= Alabama Court of the Judiciary =

The Alabama Court of the Judiciary is a court within the judicial branch of the American state of Alabama. It has the power to try judicial officers in other state courts and punish them for violation of judicial ethics, misconduct, dereliction of duty, or incapacitation.

The Court is convoked to hear complaints of the state Judicial Inquiry Commission.

The Court is composed of the following:
- The Chief Judge of the Court, an appellate judge chosen by the Supreme Court from a court other than the Supreme Court.
- Two circuit judges and one district judge, chosen by the District Judges' Association.
- Two members of the Alabama State Bar and chosen by them.
- Three nonlegal professionals appointed by the Governor of Alabama with consent of the Alabama Senate.
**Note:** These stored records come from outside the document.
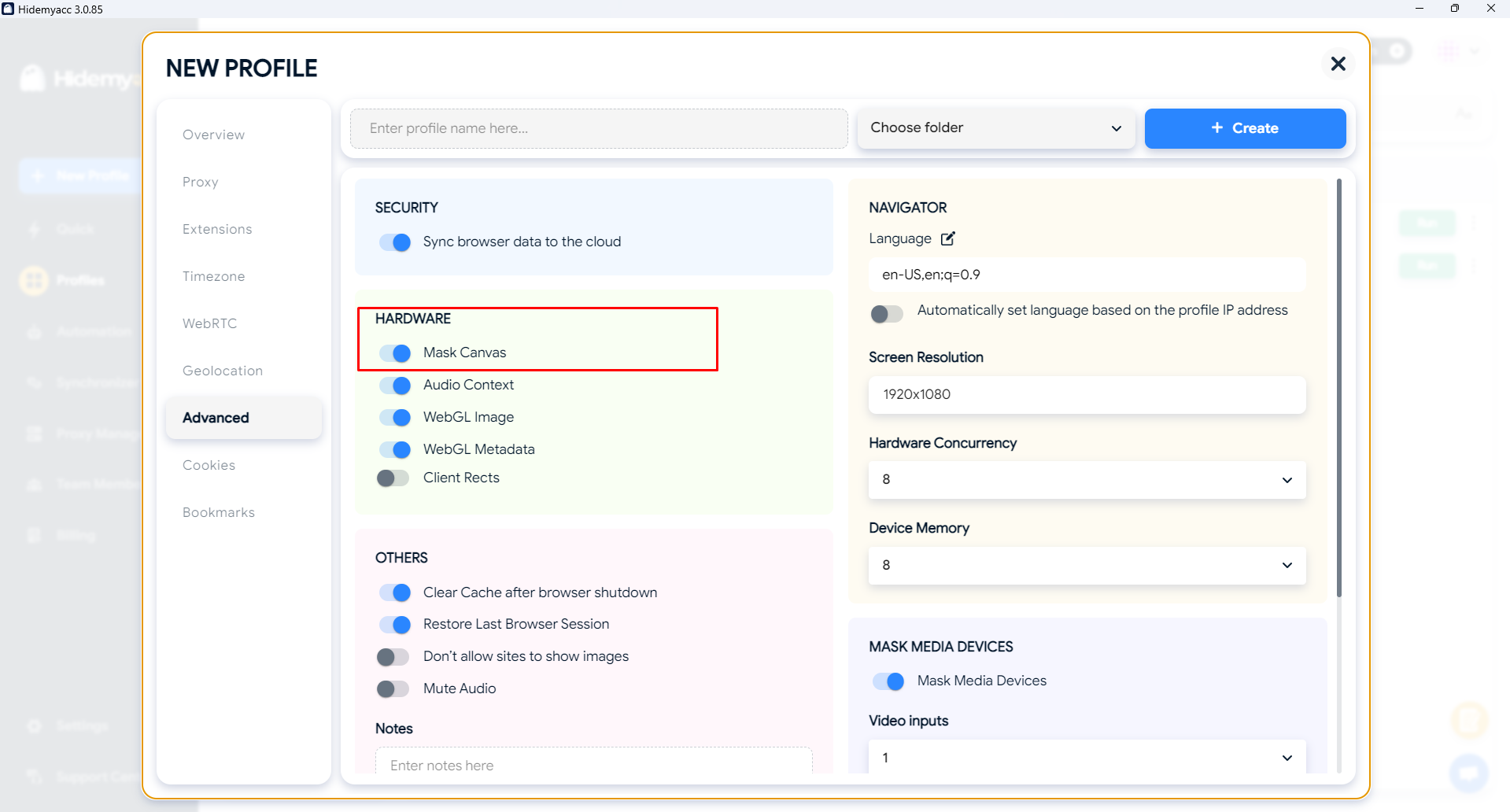This screenshot has width=1510, height=812.
Task: Go to the Overview tab
Action: (214, 135)
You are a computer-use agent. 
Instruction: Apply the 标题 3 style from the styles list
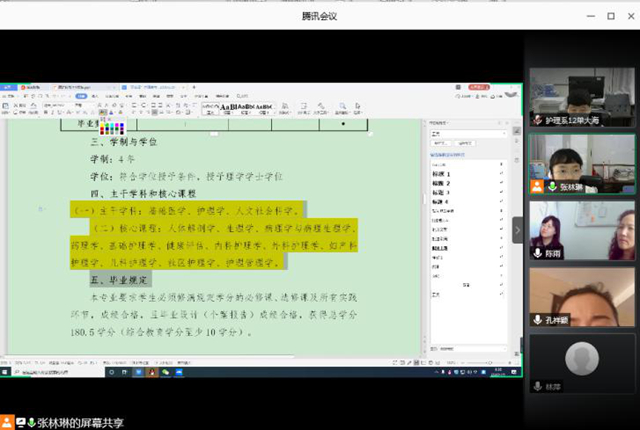(x=441, y=193)
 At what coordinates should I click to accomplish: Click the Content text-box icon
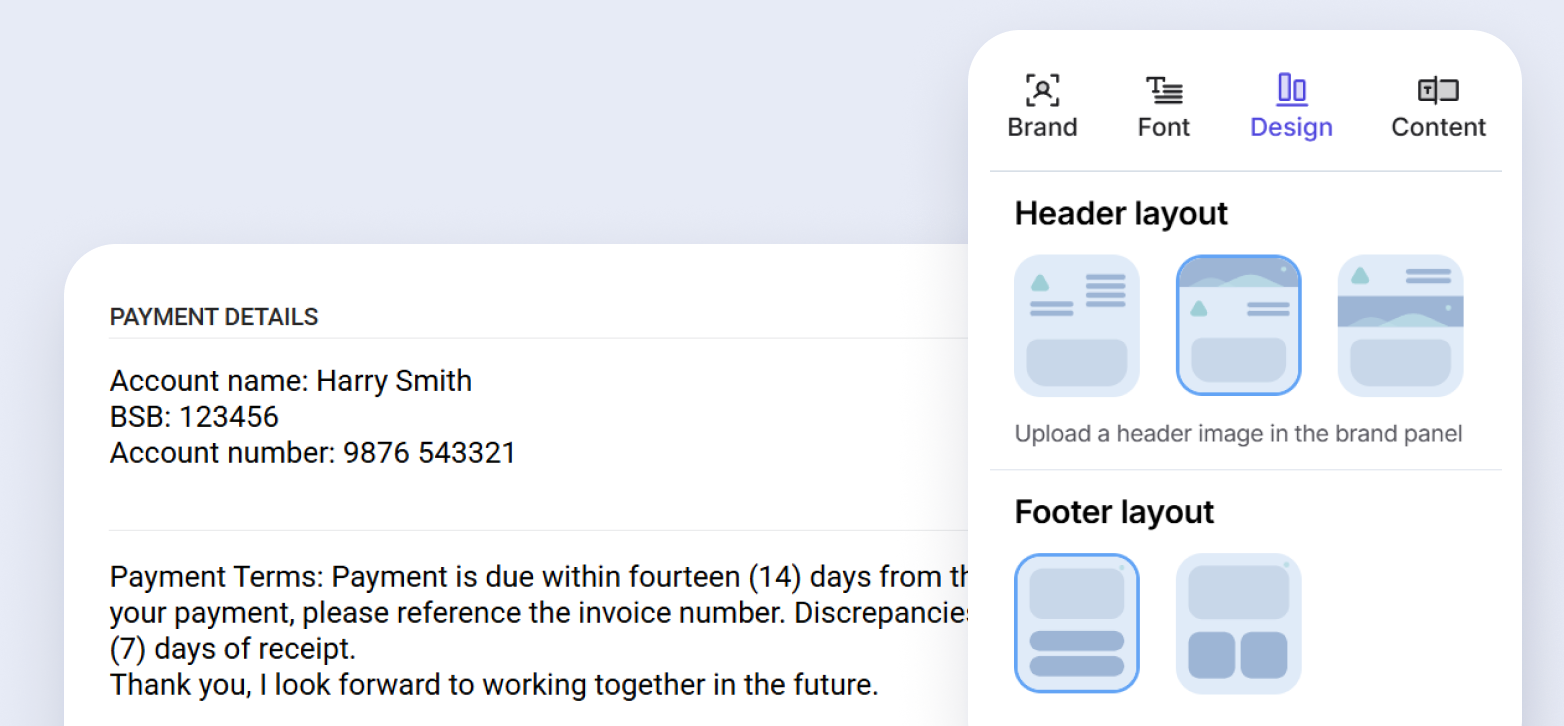pos(1438,90)
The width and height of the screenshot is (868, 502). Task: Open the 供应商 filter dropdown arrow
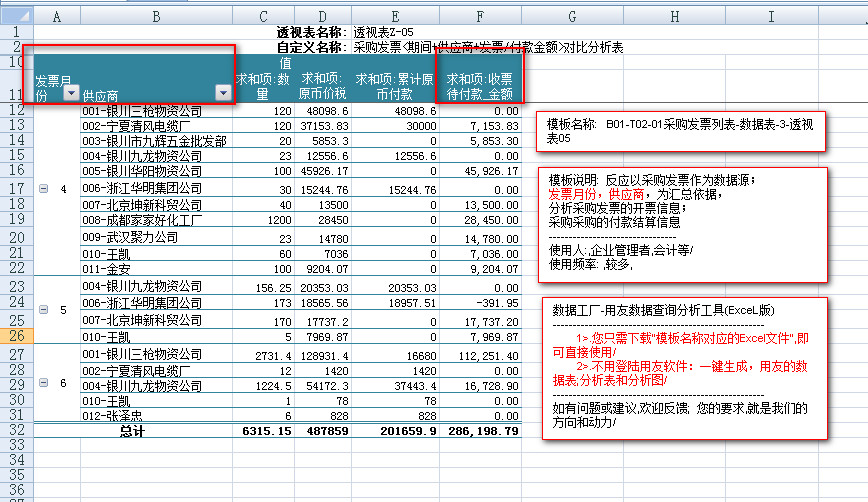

Prior to 2005, the Lieutenant Governor of Alabama was able to pick one of the three nonlegal members.

Following the results of a trial, the judge(s) in question may, if they wish, appeal to the Supreme Court of Alabama.

==Relationship with impeachment==
As is typical with most state legislatures, supreme court justices in Alabama can be impeached. However, Amendment 580 to the state constitution places the Court of the Judiciary at a higher priority than legislative action—e.g. a judge cannot be impeached while being tried by the Court, and should a prosecution in the Court fail, the legislature may not proffer an impeachment for the same reasons.